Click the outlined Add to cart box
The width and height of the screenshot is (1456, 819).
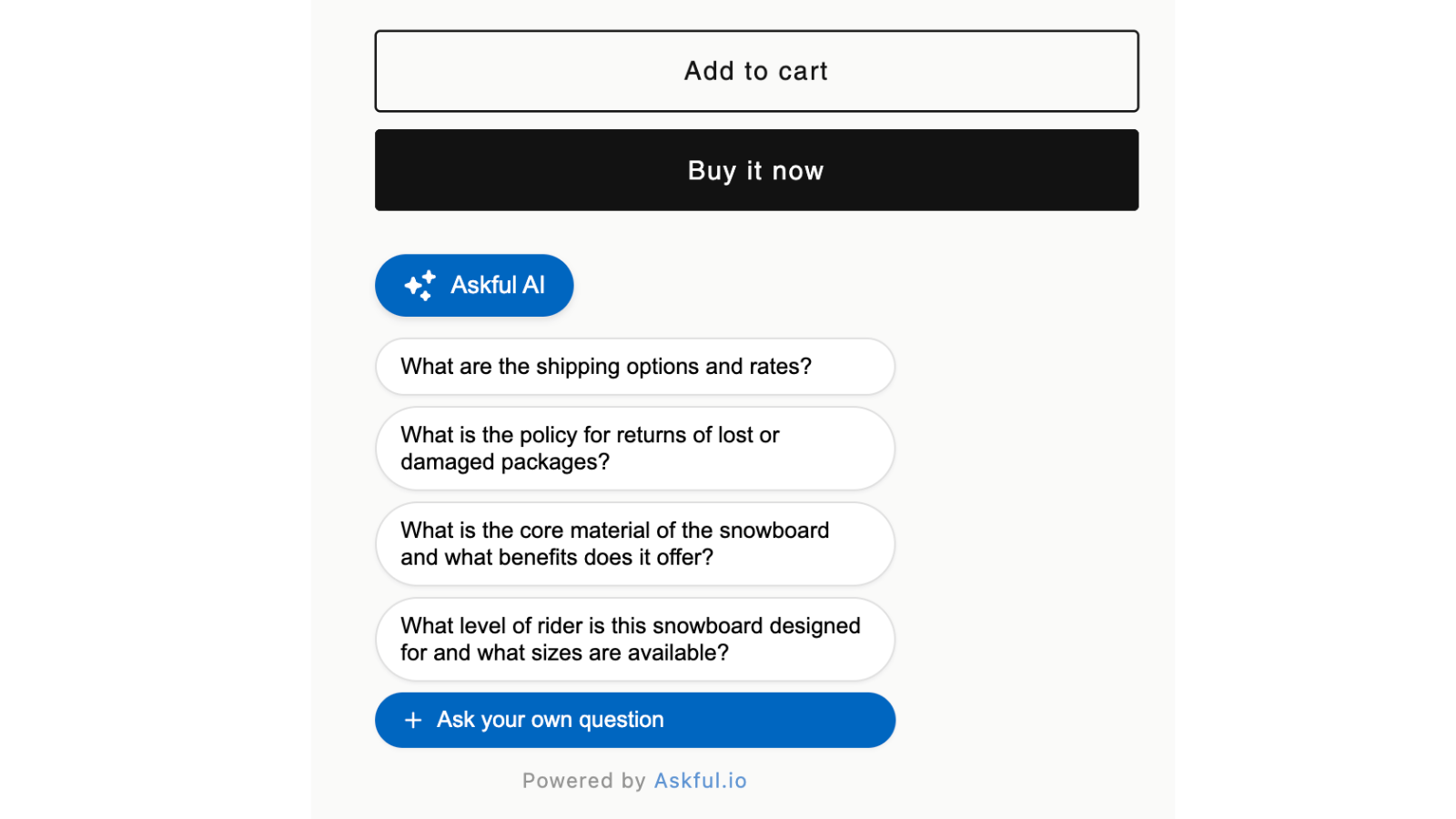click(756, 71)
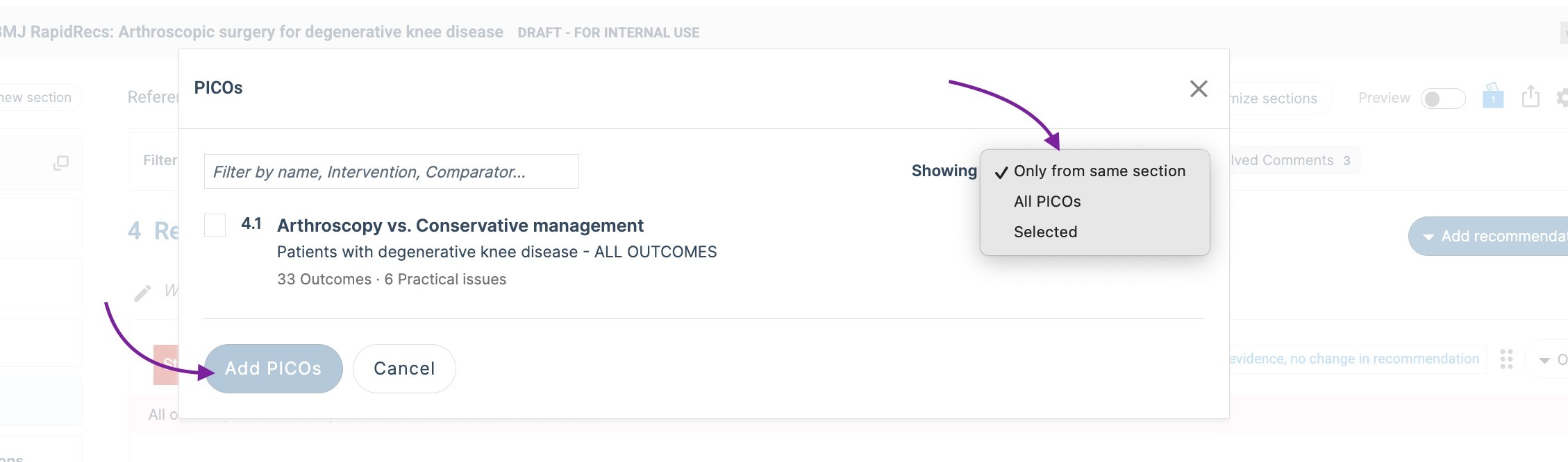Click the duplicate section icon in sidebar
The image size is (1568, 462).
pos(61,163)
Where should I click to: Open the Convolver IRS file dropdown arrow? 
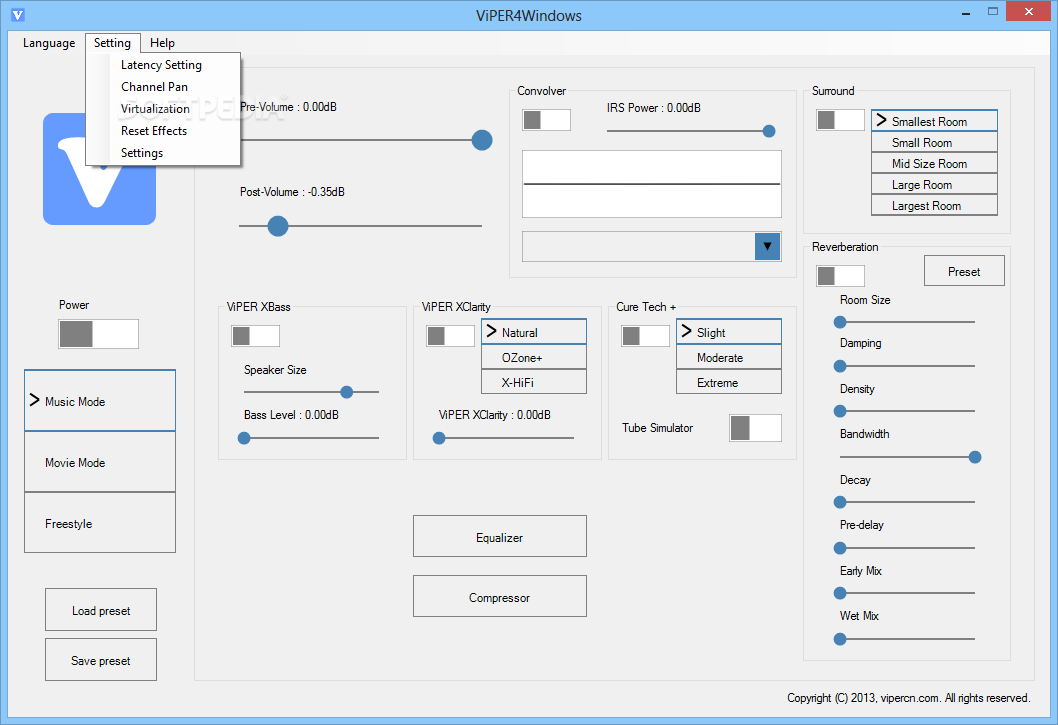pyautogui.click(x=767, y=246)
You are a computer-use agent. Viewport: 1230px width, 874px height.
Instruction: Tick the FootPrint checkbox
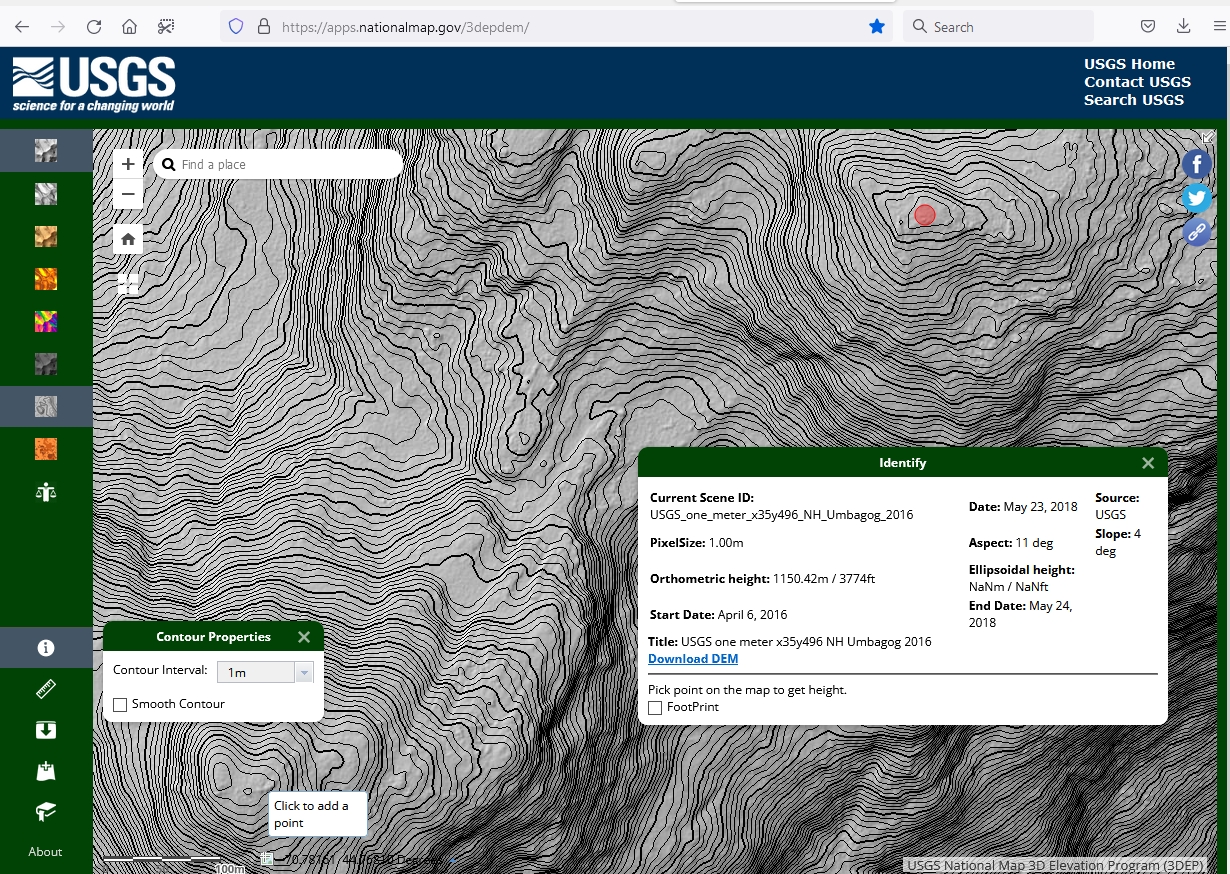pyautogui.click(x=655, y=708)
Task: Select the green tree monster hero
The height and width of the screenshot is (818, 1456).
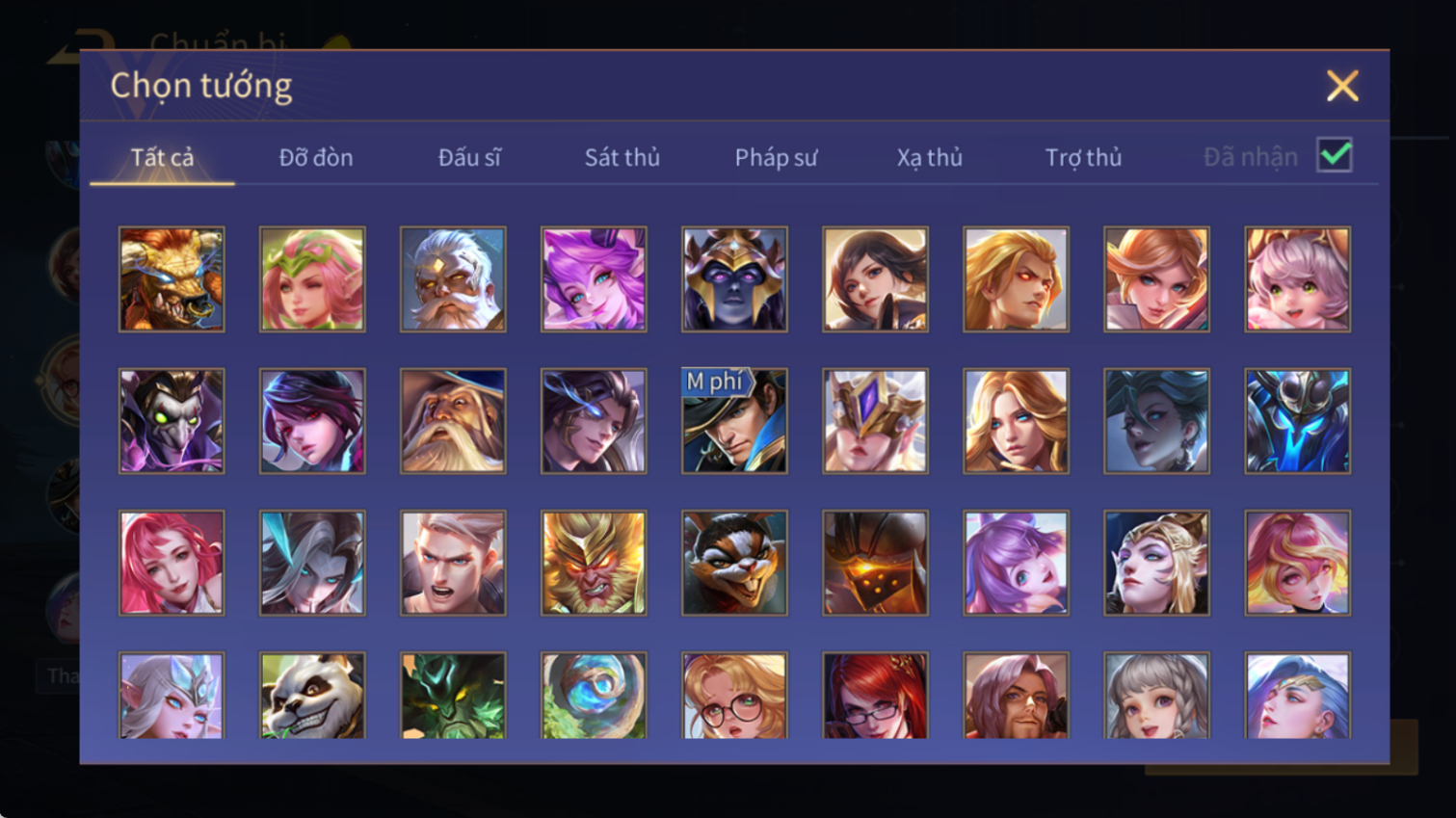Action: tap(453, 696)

-=-=-

→ TASK DIRECTIONS
Omit the pictures and print again exactly the lines from the one with "The height and" through the final line of the entries, both ends included.

→ WRITTEN ANSWER
The height and width of the screenshot is (818, 1456).
Action: tap(453, 696)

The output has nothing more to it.